In a similar vein, Justice Frank Iacobucci, on behalf of a unanimous Supreme Court of Canada decision in McKinley v. BC Tel, indicated disciplinary measures short of dismissal may be appropriate in a non-unionized setting:

“This is not to say that there cannot be lesser sanctions for less serious types of misconduct. For example, an employer may be justified in docking an employee’s pay for any loss incurred by a minor misuse of company property,” said Iacobucci. “This is one of several disciplinary measures an employer may take in these circumstances.”

Although it is questionable whether Justice Iacobucci is correct in his statement that an employer can dock an employee’s pay for “any losses incurred,” the court’s preference for the use of progressive discipline short of termination for cause is unmistakable.

Employers looking to take steps to change policies and procedures to allow for the right to suspend should consult legal counsel to ensure the new contract or policy will be enforceable.

For more information see:

Carscallen v. FRI Corp., 2005 CarswellOnt 2394 (Ont. S.C.J.).

Haldane v. Shelbar Enterprises Ltd., 1999 CarswellOnt 3305 (Ont. C.A.).

McKinley v. BC Tel, 2001 CarswellBC 1336 (S.C.C.).

Chris Foulon is a partner with Israel Foulon, an employment and labour law firm in Toronto. Chris can be reached at (416) 640-1550 or [email protected].
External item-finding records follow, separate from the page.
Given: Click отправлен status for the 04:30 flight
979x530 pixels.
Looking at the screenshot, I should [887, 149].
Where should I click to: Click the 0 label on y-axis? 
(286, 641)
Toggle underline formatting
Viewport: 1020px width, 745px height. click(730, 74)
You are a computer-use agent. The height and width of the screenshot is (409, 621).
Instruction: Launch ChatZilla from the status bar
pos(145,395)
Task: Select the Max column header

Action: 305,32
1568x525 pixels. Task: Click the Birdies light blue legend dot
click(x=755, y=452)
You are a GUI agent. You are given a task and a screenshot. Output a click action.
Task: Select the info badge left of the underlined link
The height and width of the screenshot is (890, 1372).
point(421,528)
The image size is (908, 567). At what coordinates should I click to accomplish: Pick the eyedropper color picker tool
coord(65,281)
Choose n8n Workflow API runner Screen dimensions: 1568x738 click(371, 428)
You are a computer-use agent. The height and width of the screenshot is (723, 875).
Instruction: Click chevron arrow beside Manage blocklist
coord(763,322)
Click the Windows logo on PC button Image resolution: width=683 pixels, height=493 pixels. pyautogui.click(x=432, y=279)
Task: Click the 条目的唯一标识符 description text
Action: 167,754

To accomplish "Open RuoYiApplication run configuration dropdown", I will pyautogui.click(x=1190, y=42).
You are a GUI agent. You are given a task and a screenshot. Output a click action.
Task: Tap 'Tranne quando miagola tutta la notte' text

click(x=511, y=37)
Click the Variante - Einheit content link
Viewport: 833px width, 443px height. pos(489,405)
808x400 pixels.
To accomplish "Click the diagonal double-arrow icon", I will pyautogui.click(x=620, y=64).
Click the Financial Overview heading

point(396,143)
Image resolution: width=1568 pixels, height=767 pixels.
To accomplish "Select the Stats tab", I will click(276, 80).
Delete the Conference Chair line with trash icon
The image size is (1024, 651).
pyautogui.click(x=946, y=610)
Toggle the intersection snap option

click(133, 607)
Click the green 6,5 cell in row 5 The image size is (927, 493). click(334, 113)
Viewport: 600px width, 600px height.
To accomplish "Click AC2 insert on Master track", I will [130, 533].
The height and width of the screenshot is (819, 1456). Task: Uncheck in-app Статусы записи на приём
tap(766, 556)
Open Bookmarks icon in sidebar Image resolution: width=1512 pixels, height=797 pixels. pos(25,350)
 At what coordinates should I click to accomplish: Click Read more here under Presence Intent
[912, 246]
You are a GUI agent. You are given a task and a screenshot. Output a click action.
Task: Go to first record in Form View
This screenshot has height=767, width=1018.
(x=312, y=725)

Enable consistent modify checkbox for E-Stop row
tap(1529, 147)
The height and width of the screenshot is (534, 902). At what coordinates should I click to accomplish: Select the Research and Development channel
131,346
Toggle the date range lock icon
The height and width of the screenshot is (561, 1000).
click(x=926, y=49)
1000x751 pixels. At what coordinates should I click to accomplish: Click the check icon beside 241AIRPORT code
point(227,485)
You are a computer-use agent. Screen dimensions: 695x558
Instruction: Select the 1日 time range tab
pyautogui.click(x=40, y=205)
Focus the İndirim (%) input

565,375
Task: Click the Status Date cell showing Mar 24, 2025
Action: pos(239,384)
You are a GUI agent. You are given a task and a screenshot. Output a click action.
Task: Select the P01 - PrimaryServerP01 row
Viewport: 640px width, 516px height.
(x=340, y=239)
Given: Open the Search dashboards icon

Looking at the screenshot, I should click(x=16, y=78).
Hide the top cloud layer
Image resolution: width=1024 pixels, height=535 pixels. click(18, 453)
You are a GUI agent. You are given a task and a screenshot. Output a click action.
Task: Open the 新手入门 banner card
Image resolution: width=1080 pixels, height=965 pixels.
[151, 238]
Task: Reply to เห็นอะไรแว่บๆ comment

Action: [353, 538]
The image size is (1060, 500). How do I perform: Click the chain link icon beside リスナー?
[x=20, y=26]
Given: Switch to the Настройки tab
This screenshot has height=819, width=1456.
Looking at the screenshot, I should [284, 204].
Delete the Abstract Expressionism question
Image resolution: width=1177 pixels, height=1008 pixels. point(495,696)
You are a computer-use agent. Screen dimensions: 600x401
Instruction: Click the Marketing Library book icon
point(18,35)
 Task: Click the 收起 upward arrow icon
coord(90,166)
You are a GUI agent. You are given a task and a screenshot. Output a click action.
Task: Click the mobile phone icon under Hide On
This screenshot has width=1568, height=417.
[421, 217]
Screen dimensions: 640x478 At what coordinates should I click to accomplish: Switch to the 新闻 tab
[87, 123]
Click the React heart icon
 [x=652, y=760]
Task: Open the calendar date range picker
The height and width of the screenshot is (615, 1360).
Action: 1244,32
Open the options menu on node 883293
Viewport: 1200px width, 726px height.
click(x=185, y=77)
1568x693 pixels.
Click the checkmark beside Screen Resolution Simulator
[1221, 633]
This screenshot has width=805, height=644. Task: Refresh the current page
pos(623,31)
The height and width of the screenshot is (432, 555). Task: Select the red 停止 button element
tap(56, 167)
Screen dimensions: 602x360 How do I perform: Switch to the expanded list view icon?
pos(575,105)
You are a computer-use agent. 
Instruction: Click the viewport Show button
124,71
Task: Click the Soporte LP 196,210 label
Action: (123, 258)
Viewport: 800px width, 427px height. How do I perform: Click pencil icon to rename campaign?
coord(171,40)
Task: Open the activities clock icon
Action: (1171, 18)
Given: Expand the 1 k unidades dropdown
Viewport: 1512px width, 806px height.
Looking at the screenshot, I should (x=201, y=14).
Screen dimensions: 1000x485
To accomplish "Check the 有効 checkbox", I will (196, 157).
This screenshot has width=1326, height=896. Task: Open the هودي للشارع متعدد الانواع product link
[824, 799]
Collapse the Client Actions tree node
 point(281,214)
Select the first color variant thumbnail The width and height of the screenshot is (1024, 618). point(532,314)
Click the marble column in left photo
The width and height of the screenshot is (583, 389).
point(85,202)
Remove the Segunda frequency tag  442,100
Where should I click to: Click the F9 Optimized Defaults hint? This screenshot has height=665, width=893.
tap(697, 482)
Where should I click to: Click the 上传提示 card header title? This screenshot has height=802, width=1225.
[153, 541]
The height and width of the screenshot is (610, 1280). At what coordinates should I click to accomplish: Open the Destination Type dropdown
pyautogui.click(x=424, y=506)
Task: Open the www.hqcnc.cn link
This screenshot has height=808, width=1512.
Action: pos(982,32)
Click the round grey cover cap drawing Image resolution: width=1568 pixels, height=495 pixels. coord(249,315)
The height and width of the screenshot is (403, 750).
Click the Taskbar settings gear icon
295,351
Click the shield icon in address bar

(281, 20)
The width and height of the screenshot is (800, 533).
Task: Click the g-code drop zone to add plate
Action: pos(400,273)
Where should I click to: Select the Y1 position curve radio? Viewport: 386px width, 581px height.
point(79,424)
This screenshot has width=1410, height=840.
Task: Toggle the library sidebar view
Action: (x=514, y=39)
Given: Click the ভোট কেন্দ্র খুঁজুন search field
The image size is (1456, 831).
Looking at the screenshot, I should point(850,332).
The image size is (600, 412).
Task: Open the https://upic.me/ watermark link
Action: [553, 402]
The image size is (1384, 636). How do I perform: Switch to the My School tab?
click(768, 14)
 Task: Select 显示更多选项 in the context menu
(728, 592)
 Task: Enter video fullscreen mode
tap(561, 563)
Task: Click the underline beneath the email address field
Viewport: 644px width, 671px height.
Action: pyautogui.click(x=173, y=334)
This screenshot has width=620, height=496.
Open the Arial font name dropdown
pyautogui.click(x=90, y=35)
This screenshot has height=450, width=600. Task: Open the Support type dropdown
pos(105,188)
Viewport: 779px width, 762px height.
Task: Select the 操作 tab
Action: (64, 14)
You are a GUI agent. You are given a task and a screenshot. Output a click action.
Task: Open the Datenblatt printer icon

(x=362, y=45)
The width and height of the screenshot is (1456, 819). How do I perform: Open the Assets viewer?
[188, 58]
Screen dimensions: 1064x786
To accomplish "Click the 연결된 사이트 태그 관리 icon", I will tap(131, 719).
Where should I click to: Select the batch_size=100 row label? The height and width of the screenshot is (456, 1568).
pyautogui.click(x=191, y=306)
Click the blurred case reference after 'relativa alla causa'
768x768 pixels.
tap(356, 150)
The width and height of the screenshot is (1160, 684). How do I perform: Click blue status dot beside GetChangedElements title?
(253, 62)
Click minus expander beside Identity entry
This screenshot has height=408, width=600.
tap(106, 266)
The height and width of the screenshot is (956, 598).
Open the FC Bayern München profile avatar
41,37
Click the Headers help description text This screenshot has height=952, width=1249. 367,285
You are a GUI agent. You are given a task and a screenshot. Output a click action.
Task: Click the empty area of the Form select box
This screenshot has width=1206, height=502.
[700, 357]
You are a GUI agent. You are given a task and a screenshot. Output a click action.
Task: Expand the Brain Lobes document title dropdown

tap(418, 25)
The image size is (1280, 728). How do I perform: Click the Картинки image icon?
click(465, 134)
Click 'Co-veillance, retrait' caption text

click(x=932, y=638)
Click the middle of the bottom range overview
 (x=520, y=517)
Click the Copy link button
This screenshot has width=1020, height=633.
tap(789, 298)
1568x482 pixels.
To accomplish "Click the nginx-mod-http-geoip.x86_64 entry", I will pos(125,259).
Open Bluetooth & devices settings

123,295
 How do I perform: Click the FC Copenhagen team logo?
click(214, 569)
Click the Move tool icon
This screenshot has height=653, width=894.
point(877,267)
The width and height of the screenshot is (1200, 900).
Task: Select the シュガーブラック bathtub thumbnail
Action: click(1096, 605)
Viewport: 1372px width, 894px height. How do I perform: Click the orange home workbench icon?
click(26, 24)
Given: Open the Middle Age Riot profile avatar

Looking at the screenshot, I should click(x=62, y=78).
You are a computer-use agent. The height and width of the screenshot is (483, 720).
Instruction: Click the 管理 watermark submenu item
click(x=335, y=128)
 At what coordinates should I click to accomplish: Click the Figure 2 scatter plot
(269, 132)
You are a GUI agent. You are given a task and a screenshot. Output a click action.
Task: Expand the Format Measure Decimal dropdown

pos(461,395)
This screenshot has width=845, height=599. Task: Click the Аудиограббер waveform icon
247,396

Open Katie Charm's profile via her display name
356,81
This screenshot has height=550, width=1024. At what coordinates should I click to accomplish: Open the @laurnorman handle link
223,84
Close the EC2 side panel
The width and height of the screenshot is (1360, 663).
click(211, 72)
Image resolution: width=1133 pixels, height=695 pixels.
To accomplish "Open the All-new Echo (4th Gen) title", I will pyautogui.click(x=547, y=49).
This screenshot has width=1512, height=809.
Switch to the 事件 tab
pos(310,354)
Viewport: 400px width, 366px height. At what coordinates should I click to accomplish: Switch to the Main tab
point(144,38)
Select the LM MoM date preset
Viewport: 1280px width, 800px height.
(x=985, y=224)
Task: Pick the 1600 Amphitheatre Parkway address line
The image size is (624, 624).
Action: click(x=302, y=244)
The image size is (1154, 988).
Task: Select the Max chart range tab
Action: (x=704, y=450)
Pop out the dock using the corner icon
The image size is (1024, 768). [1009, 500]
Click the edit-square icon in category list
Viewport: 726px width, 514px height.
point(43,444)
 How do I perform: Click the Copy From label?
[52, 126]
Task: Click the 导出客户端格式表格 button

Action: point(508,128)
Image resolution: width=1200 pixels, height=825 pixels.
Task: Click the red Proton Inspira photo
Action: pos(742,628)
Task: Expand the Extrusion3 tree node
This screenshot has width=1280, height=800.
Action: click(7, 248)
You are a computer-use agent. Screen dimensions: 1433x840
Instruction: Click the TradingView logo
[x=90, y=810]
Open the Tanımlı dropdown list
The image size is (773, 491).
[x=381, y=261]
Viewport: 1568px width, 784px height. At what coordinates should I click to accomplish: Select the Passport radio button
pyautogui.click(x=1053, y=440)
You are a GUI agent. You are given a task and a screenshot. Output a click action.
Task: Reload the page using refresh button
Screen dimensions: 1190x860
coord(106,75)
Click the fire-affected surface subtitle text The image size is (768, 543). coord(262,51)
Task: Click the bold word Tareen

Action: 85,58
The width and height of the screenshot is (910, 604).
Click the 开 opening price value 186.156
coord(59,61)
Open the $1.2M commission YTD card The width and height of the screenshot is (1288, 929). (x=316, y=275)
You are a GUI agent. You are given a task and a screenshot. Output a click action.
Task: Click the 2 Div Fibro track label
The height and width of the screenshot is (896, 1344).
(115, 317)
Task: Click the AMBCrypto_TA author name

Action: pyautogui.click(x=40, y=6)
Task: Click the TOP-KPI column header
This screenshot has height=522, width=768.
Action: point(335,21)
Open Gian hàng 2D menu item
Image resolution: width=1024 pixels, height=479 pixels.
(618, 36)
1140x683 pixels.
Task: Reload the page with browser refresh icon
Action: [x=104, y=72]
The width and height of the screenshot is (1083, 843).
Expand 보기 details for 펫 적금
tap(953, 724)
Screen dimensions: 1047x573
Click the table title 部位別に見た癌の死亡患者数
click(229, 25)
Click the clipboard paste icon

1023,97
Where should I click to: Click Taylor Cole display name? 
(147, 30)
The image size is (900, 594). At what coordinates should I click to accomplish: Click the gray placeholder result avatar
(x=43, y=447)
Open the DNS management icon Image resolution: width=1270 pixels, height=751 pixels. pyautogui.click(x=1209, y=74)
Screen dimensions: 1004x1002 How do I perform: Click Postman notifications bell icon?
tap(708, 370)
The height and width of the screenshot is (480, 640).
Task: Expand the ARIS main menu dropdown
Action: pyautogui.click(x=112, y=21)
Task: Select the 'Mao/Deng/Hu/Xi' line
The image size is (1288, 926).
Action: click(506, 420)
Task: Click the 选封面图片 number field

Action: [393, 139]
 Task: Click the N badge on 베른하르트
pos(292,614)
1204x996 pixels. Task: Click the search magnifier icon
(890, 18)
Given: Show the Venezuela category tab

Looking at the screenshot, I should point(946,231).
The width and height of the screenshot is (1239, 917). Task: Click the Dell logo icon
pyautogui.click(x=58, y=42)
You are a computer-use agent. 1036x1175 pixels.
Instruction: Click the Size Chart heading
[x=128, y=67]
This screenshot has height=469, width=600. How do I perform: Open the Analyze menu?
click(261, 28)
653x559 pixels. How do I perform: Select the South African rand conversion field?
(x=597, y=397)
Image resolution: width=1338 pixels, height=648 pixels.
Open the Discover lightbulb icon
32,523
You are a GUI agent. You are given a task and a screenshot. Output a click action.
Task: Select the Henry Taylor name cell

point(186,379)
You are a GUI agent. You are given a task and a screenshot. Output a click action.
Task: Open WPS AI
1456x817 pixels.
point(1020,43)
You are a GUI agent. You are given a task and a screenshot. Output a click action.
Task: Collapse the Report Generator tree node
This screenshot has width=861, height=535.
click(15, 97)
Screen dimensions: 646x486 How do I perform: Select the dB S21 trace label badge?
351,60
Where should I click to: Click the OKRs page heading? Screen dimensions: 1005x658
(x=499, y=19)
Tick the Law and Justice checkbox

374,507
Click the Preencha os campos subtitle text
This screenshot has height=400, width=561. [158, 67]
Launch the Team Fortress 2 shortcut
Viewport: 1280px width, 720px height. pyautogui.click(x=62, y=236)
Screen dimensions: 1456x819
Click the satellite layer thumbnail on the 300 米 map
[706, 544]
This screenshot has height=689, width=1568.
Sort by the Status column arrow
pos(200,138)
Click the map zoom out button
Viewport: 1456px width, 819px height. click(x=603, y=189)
Avoiding Constructive Dismissal

Making it safe to suspend

How can an employer ensure a suspension will not result in a constructive dismissal finding? Using Carscallen as a basis, employers should:

• have a contractual agreement with an employee or an agreed-to policy that provides the right for the employer to suspend;

• ensure the contract or policy expressly provides for the right to suspend with or without pay;

• ensure the suspension is for a finite and reasonable period of time that should be communicated to the employee at the time it is imposed;

• provide some mechanism to have the suspension reviewed by someone other than the supervisor who ordered the suspension to ensure it is reasonable;

• ensure the suspension is proportional to the misconduct, not for first-time offences and preceded by written warnings — although very serious first-time misconduct may warrant a suspension;

• remember suspensions with pay are less likely to result in a constructive dismissal;

• use suspensions as part of a progressive discipline program, not as punishment or to humiliate; and

• know a suspension, even in the absence of a contract or policy that allows for suspension, can likely be supported because the employer is using a lesser form of discipline than it is entitled to invoke, even where misconduct would clearly allow for a dismissal for just cause.